As the second oldest of seven siblings, Founé was a born leader. Her curious nature made her an excellent role model for her younger siblings. She was always learning new things—often many things at the same time! In 2014, the Women’s World Cup inspired her to take up yet another new hobby: football.
At fourteen, Founé joined a football club for the first time. Being part of a team was exhilarating! To her, each movement—dribbling down the pitch, passing to teammates, and sinking the ball into the net with a whoosh—felt like a beautiful, choreographed dance.
‘We want women to be able to have all of these identities.’
After a year of practicing with her team, she arrived at the field, ready to play in her first real match. But as she stepped out onto the pitch, the referee stopped her.
You can’t wear your hijab, the referee said. It’s not allowed.

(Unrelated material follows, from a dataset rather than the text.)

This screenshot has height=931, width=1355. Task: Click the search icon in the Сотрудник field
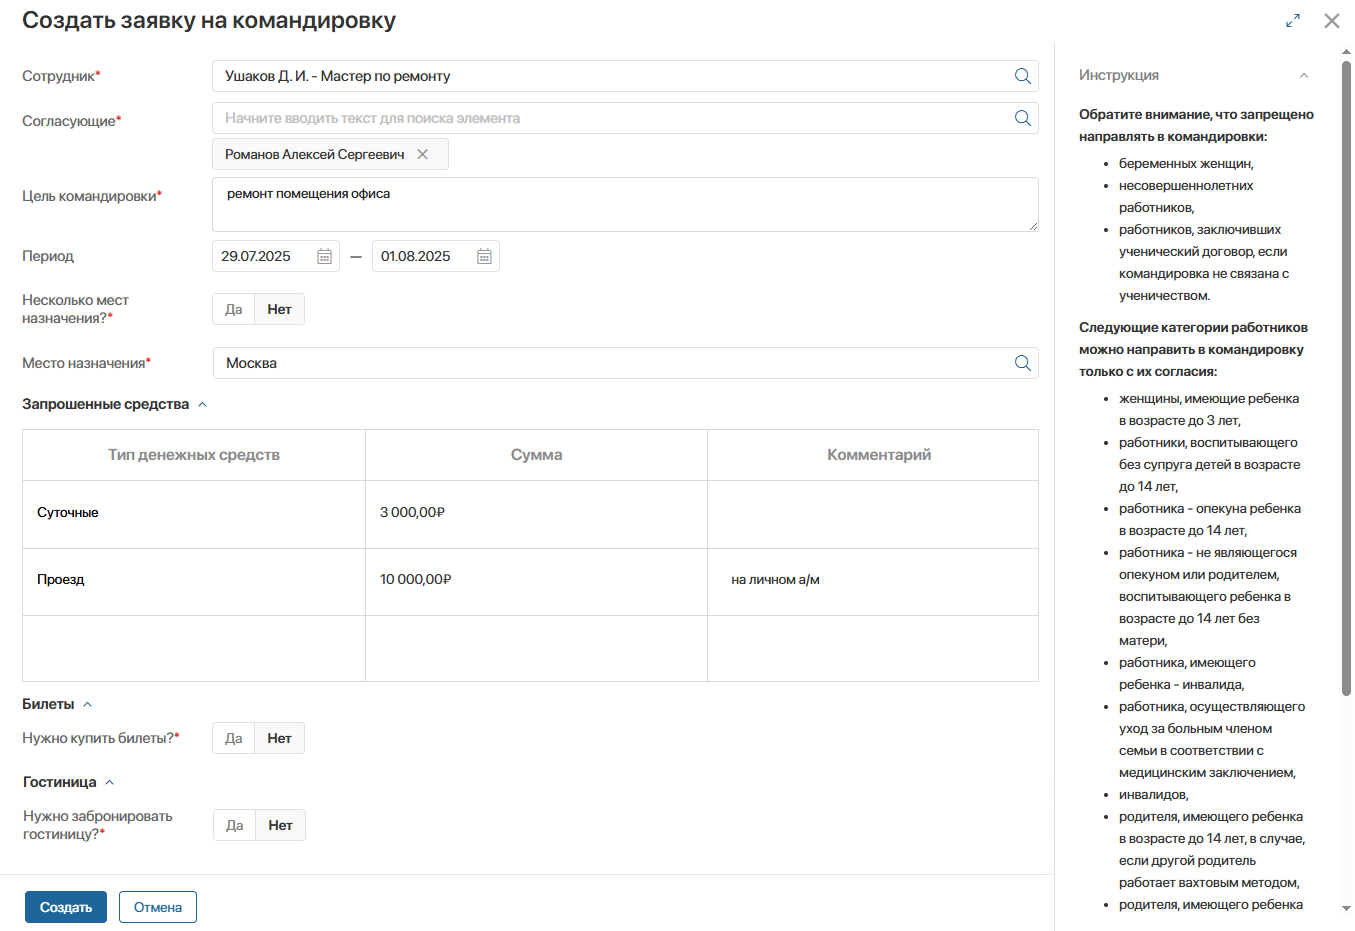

Founé’s heart sank. Her hijab was an important symbol of her Muslim faith and a part of her identity. She couldn’t take it off to play. Founé spent the game on the bench. She felt sad and angry.
‘I just wanted to play’, she said. ‘I just wanted to bring something to my team.’
Instead of sinking into her sadness, Founé let her natural leadership skills kick into high gear. She heard about a campaign dedicated to stopping discrimination in women’s sports and jumped at the chance to be part of it.
The movement began with an Instagram video about France’s ban on wearing hijabs in football. Founé watched as comments from all over the country flooded in. Women shared their own stories of discrimination and how the ban forced them out of the sport.
Founé continued to fight for the cause by becoming co-president of Les Hijabeuses, a football community where women are welcome to wear their hijabs. Between training sessions, Founé is in university studying human rights. She’s working toward a future where women never have to sacrifice part of their identity to do what they love.